Montar en bicicleta no sólo es una forma estupenda de mejorar tu salud física y mental, sino también la salud del planeta. Estas son algunas de las formas en las que estarás ayudando al medio ambiente con sólo sustituir algunos viajes en coche por paseos en bicicleta.

Sin gasolina, sin contaminación

Al no utilizar gasolina, las bicicletas no liberan emisiones nocivas que contaminan la atmósfera, ni dióxido de carbono que contribuye al cambio climático. Se calcula que un aumento moderado del uso de la bicicleta cada año podría ahorrar entre 6 y 14 millones de toneladas de CO2.

Se reducen los productos químicos nocivos

Solemos pensar que la gasolina es el único contaminante cuando se trata de coches, pero éstos también utilizan anticongelantes y otros fluidos que son malos para el medio ambiente. Ir en bicicleta en lugar de conducir reduce todos ellos.

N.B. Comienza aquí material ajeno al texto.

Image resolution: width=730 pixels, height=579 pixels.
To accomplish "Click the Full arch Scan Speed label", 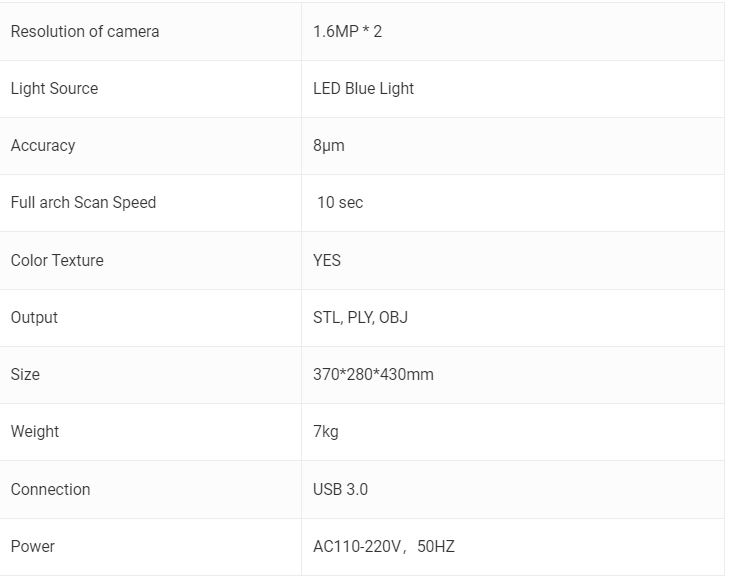I will click(x=83, y=203).
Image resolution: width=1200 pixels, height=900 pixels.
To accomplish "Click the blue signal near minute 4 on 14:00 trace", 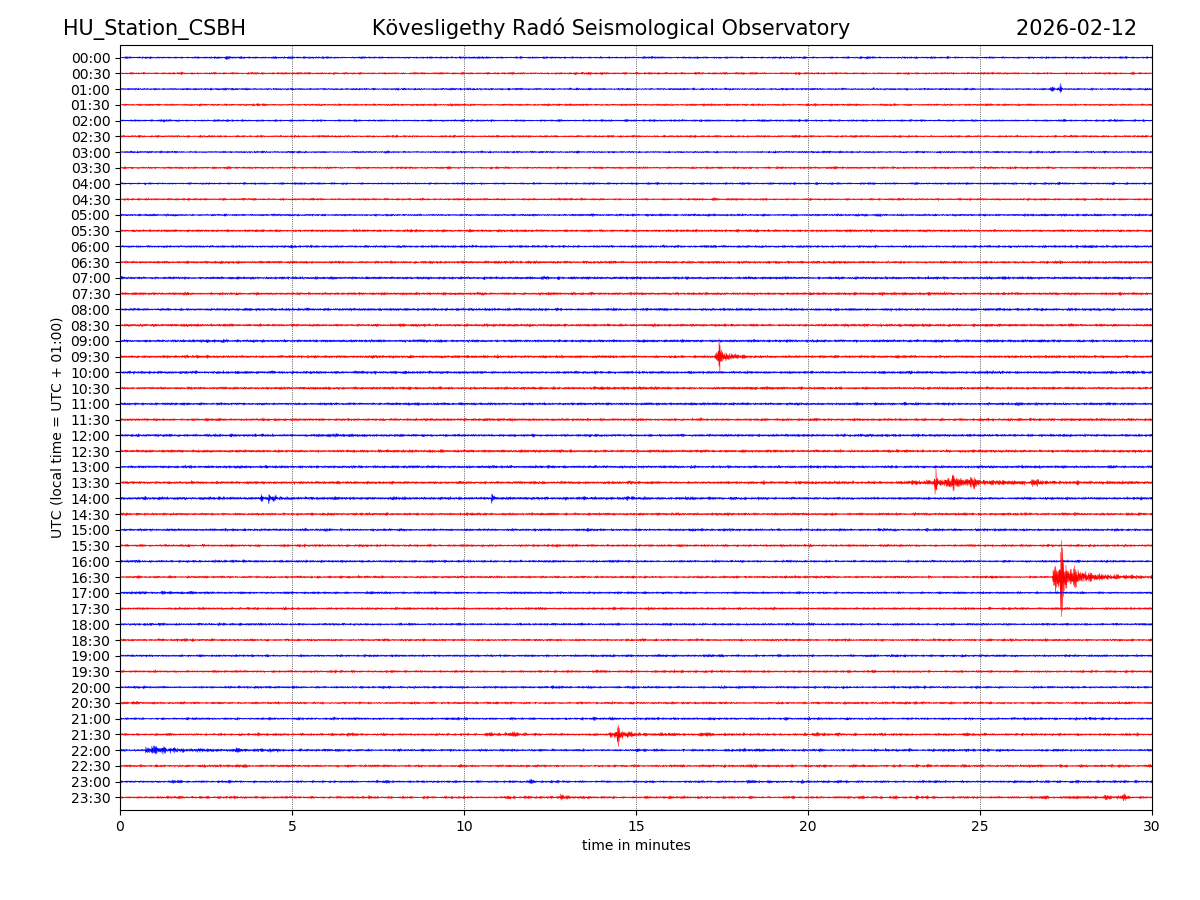I will tap(267, 498).
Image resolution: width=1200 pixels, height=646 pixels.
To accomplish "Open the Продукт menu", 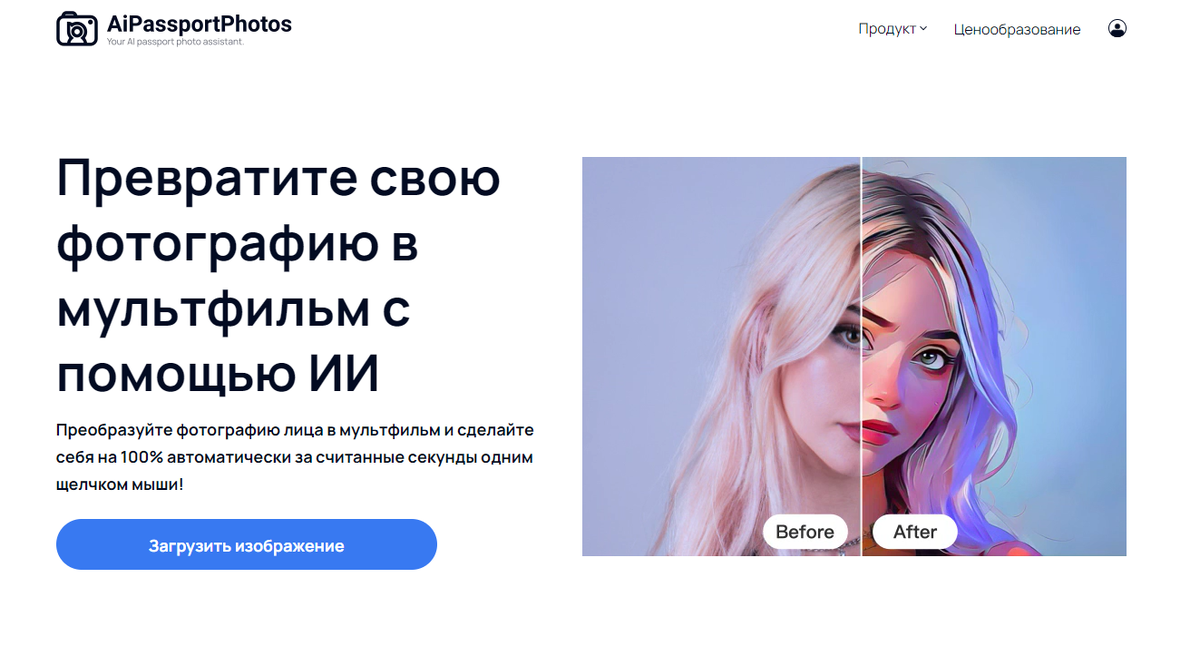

Más bicicletas equivalen a menos carreteras

Más coches significa que hay que construir más carreteras, lo que provoca una escorrentía que contribuye a la contaminación del suelo y del agua. Más bicicletas significan más carriles para bicicletas, que son más sostenibles.

El ruido también es contaminación

Rara vez pensamos en la contaminación acústica cuando se trata de los coches, a menos que vivas junto a una calle con mucho tráfico. Cambiar los paseos en bicicleta por los viajes en coche hará que tu barrio sea más silencioso en beneficio de todos.